# X-Bolt



## codfish (Mar 22, 2006)

Does anyone own a x-bolt stainless stalker that they could tell me somethink about them before I purchase one


----------



## maranatha77 (Oct 27, 2008)

Did you mean an A-bolt Stainless Stalker by Browning?


----------



## ac700wildcat (Oct 30, 2006)

maranatha77 said:


> Did you mean an A-bolt Stainless Stalker by Browning?
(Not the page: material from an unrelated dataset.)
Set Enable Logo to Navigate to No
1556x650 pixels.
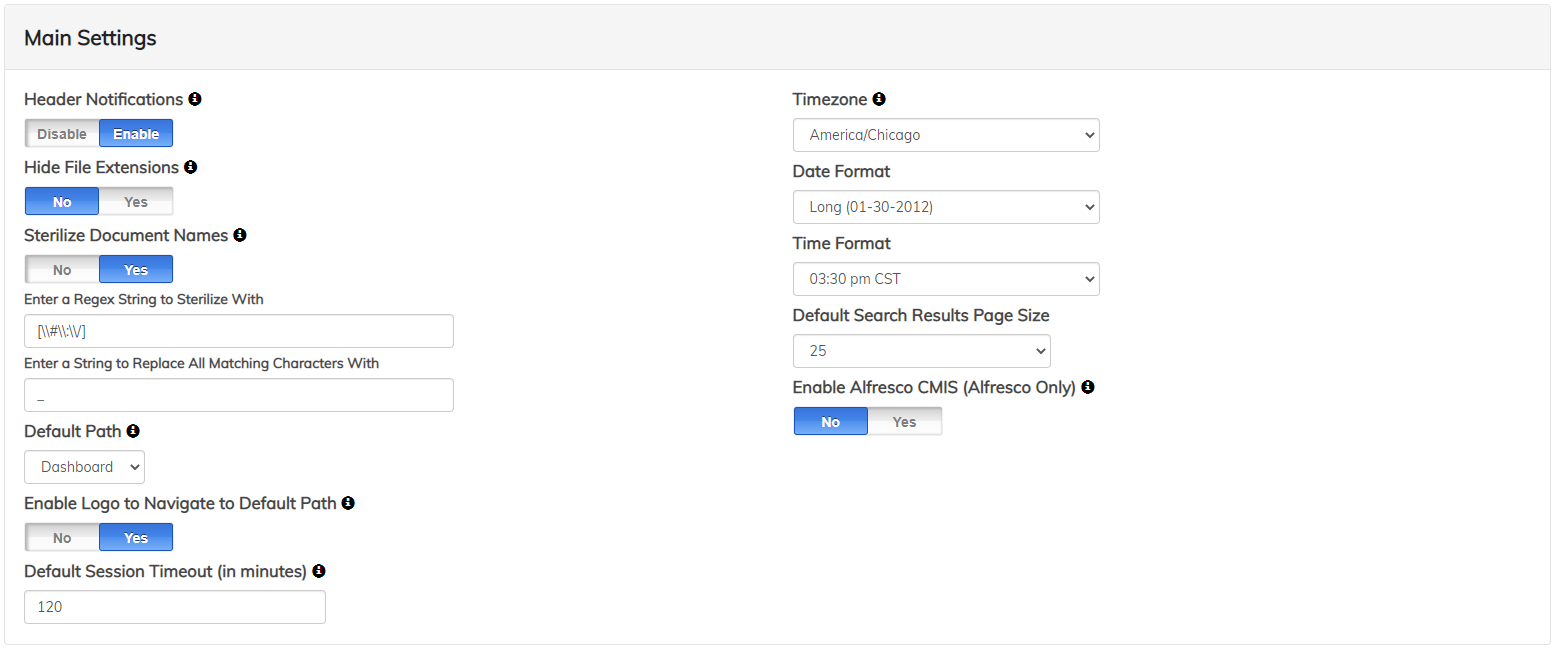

X-bolt is a new model from Browning. Its supposed to replace the a-bolt. Its basically and a-bolt with a better trigger, more screws holding the bases on, removable clip instead of a hinged floorplate, and a better recoil pad. I think the safety is changed so you can work the bolt while the safety is still on. Overall its the same action as the a-bolt with those changes.


----------



## highrack (Nov 30, 2005)

just bought 1 today in a 25-06 will get scope mounted today and hope to shoot some tonite. I went with the hunter model wood stock and blue barrel nice looking guns


----------



## hunt4P&amp;Y (Sep 23, 2004)

I wish they would have kept the old clip. That was one of the things that set them apart!


----------



## maranatha77 (Oct 27, 2008)

AWWW, I guess I am out of the loop. I like my A-bolts. Own 3: 25.06, 280, and 338. I am looking at another in the 300 Win Mag. I like the tang safety. I also like the bolt locked with the safety on. I lived in Sitka, Alaska with the Brown Bears too many years. Always traveled with a round in the chamber. Saved my life once. The clips were a weak spot in my opinion, sometimes the bullets would not seat and stack well in the clip. God bless, Paul...<><


----------